EXERCISE DETAILS: In the data below, find each line carrying the string "will" and copy it out.

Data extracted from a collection
Content starts

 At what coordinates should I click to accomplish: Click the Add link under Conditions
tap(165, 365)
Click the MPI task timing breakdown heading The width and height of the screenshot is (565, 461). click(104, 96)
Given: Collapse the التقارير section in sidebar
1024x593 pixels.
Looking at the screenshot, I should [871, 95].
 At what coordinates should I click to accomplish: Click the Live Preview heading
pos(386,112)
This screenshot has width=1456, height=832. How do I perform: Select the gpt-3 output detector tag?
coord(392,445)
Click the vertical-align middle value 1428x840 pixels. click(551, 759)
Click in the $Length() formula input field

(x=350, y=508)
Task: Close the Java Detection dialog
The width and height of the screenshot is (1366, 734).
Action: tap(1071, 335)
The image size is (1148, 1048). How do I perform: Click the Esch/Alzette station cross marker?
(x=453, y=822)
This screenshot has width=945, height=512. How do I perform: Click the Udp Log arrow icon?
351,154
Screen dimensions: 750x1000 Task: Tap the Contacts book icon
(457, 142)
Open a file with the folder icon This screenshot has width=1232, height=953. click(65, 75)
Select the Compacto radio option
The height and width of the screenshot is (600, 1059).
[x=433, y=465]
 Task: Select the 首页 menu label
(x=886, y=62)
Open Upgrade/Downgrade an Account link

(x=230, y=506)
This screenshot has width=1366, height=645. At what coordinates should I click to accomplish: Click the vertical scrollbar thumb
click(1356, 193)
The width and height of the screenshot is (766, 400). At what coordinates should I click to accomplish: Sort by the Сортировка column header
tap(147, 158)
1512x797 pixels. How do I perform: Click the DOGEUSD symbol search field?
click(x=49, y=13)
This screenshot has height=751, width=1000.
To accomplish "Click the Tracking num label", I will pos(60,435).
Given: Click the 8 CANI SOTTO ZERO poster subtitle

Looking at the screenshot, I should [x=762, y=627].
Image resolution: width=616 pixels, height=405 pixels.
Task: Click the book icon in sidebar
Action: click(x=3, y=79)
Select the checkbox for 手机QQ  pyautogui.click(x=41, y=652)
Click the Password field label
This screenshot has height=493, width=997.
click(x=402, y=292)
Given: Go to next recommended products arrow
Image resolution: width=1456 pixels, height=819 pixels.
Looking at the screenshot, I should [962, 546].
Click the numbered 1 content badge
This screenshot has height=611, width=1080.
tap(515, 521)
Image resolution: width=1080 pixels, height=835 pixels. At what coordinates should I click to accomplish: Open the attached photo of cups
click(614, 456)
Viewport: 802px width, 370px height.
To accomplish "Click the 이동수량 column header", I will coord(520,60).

Content ends

COMPLETED TASK:
To accomplish "Click the Tracking num label", I will pos(60,435).
To accomplish "Click the 이동수량 column header", I will coord(520,60).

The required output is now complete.